Inhalt:
Konrad Jarausch hat mit seinem Buch Zerissene Leben eine einzigartige Betrachtung und Darstellung des gesamten 20. Jahrhunderts geschaffen. Alle wichtigen Ereignisse werden chronologisch aufgerollt und aus vielen Blickwinkeln beleuchtet. Das Spannendste ist, dass Jarausch den einfachen Bürgern dieses Jahrhunderts eine Stimme verleiht, die noch immer in mir nachhallt. Denn er schafft dadurch in diesem Buch die Basis für eine gemeinsame Beobachtung und Ergründung des 20. Jahrhunderts in all seinen Facetten.
Von der Weimarer Republik über den Krieg, die Nachkriegszeit, die deutsche Teilung, dem Mauerbau bis hin zur Wiedervereinigung. All diese Themen begegnen uns in diesem Werk und mit ihnen viele Zeitzeugen und deren Berichte mitten aus einem Leben, welches viel ertragen musste, um wirklich gelebt zu werden.
Zum Autor:
Konrad Jarausch ist Professor europäischer Zivilisation an der University of Carolina. Ein zentraler Forschungskern seinerseits ist das 20. Jahrhundert, was auch Anreiz für dieses Werk war.
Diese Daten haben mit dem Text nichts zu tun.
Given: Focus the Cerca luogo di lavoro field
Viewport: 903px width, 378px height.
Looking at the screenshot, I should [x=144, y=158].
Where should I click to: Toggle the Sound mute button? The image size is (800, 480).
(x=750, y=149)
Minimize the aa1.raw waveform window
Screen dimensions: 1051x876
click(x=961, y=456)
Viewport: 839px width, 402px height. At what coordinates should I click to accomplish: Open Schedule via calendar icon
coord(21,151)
Doch er ist nicht nur Historiker, er ist auch Autor. Und mit diesem Buch beweist er, dass er ein wirklich guter Schriftsteller ist.
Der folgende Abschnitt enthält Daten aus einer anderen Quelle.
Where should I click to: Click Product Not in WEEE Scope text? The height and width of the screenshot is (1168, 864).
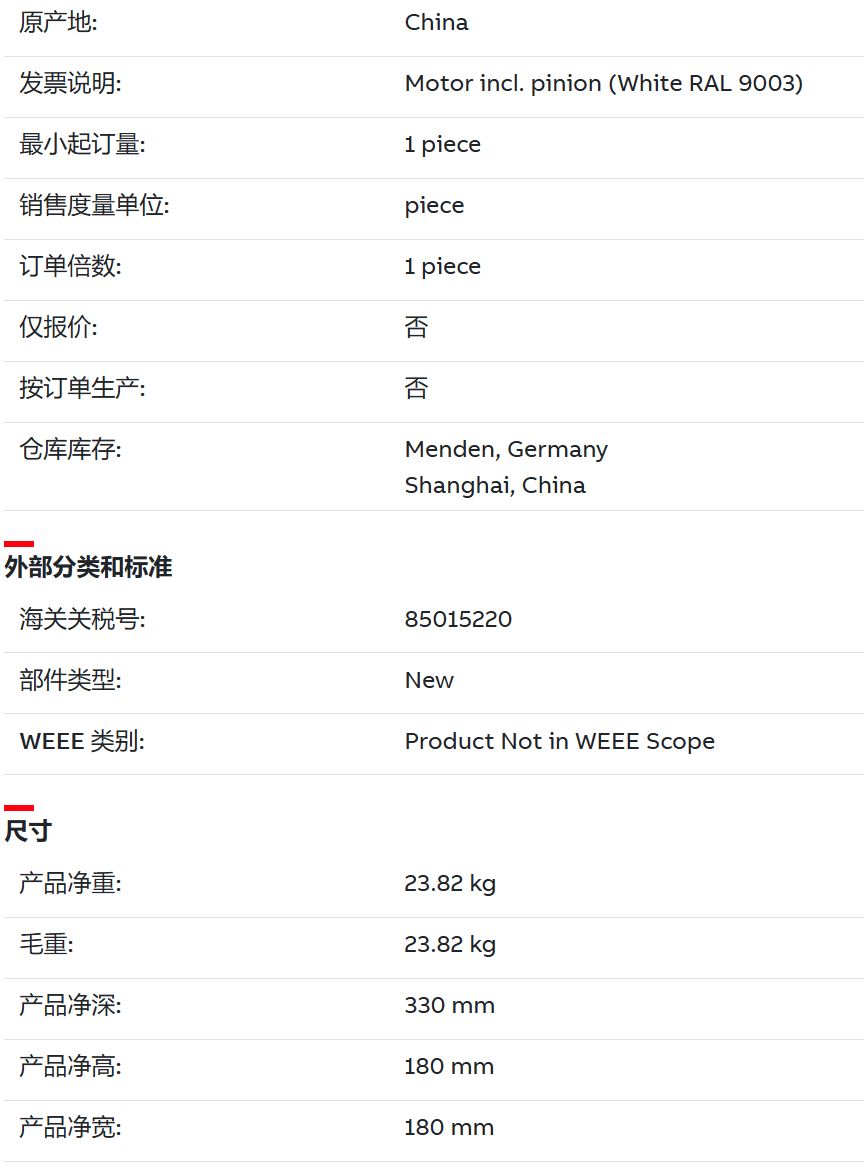coord(559,741)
Er schreibt eingänglich, sachlich und geschickt. Er webt eine angenehme Ruhe in die Sätze und Abschnitte ein, sodass er das Hauptaugenmerk wirklich auf die Inhalte legt. Und gleichzeitig schafft er es, dass es während des Lesens nicht langweilig oder trocken ist.
Er strickt die Zeitzeugenberichte nahtlos in den Text ein und lässt so eine Erzählung entstehen, an deren Worten man regelrecht hängt. So ist Zerissene Leben wohl ein Sachbuch, doch keines, durch welches man sich zwingen muss.
Nachdem ich den Autor auf der Buchvorstellung zu Zerissene Leben in Berlin treffen und erleben durfte, kann ich wirklich sagen, dass jedes Wort in diesem Werk gut durchdacht und wohl gewählt ist. Ihn selbst berühren die Schicksale dieser Menschen und er wollte ihnen eine gemeinsame Stimme verleihen. Das hat er in meinen Augen wirklich gut umgesetzt!
Zum Werk:
Dieses Buch ist eines der außergewöhnlichsten Bücher des Jahres für mich. Nicht nur, weil es eine enorme Leistung ist, ein solches Zeichnis eines gesamten Jahrhunderts darzustellen, sondern vor allem weil ich eines in jedem Zeitzeugenbericht erkennen konnte: Menschlichkeit.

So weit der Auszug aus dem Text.